After the verdict, two jurors proclaimed their belief that higher-ranking state officials were involved -- an assertion for which there was never a shred of evidence.
These people were just aching for a chance to take a stand against corruption of the sort politicians are forever alleging that their opponents engage in. When Biskupic gave them that chance, they leapt at it.
As a result, Thompson's attorney, Steve Hurley, said in a statement, she lost her job, her life savings, her home, her liberty and her good name. At her sentencing, the government argued that Thompson deserved a stricter sentence because she did not accept responsibility.
"Today," said Hurley, "the government ought to accept responsibility for the consequences of its acts."
Good idea. There does indeed need to be a reckoning. At least two areas merit further review.
The first area is whether the charges against Thompson should have ever been filed. Obviously, the appeals court judges -- two of three of whom were appointed by Republican presidents -- felt the evidence did not support it.
Biskupic has been asked whether he intends to appeal. The more urgent question is whether the decision to prosecute Thompson was political from the start. This was always a valid question, given the zeal which Doyal rival Mark Green and his Republican allies sought to turn the case to their advantage.
But now this question has fresh impetus, given what we now know about the Bush administration's politicalization of U.S. attorneys. At least one of Biskupic's counterparts was pressured to engage in partisan prosecutions on timelines that suited electoral contests -- and fired when he declined. The integrity of Biskupic's prosecution ought to be called into serious question.
The second area that merits review concerns Gov. Doyle's shockingly self-serving and hypocritical comments in the wake of the appeals court's ruling. He angrily lashed out at the media for sensationalizing the case. He called Thompson's conviction "a terrible injustice," proclaiming her "an innocent woman who was imprisoned for more than four months just for doing her job." He said she had been used as "a political football."
Does Doyle really expect people to forget that, when it mattered, he was more than willing to throw Thompson to the wolves, rather than expend an ounce of political capital on her behalf? Indeed, he did everything in his power to distance himself from her.

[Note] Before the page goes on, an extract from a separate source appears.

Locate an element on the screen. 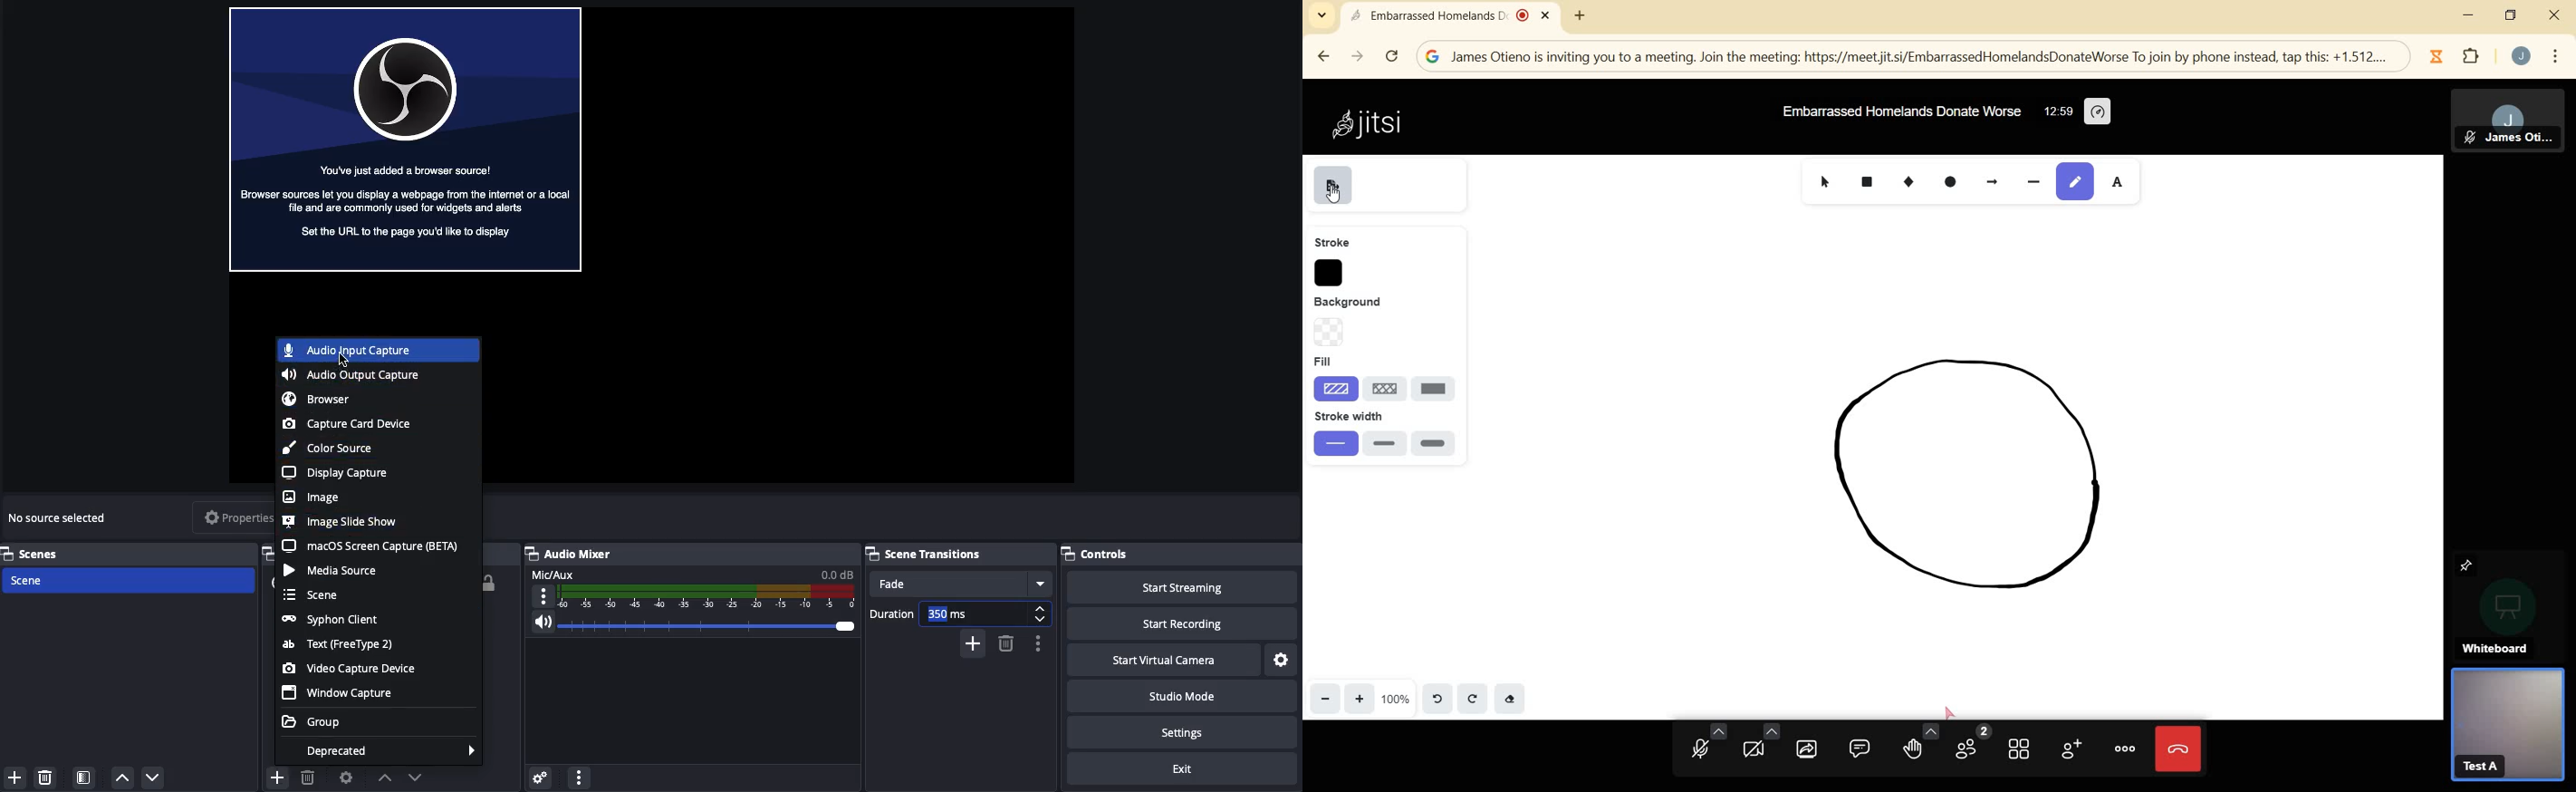 The image size is (2576, 812). Scene transition is located at coordinates (955, 554).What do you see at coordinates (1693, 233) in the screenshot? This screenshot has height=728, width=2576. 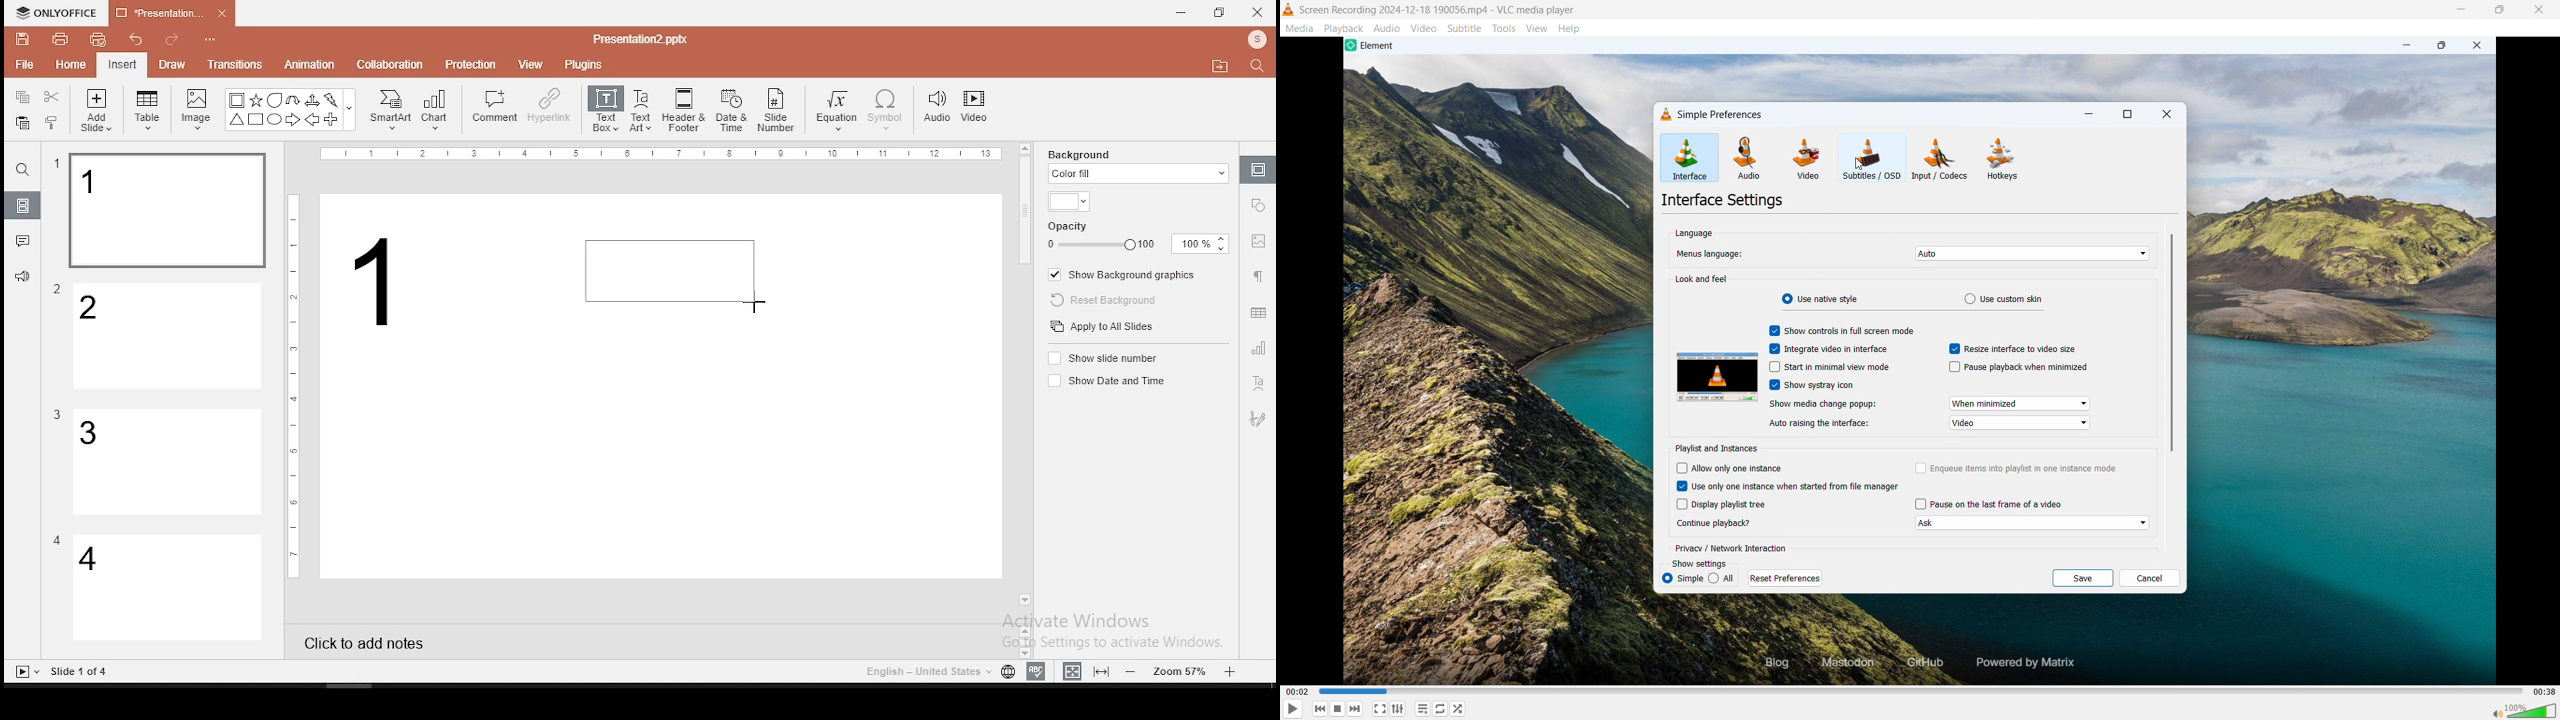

"It is clear that Georgia Thompson acted on her own, and that no other state employee was involved," Doyle said following her conviction. "As I have stated before, I have zero tolerance for ethical lapses in government. When public servants abuse the public's trust, they forfeit their rights to continue in the state's employ."
That was Doyle when it mattered. He was completely comfortable letting a person he now deems obviously innocent go down in flames rather than lift a finger to help her.
Rest assured, if Doyle had said, back when it mattered, that he believed Thompson was being wrongfully prosecuted and had broken no laws, reporters would have found time in their busy schedules to report his views.
Doyle's effort to score political points from the court's ruling is nothing more than the latest attempt to use Georgia Thompson as a political football. And it's no less unseemly when the governor himself is doing the kicking.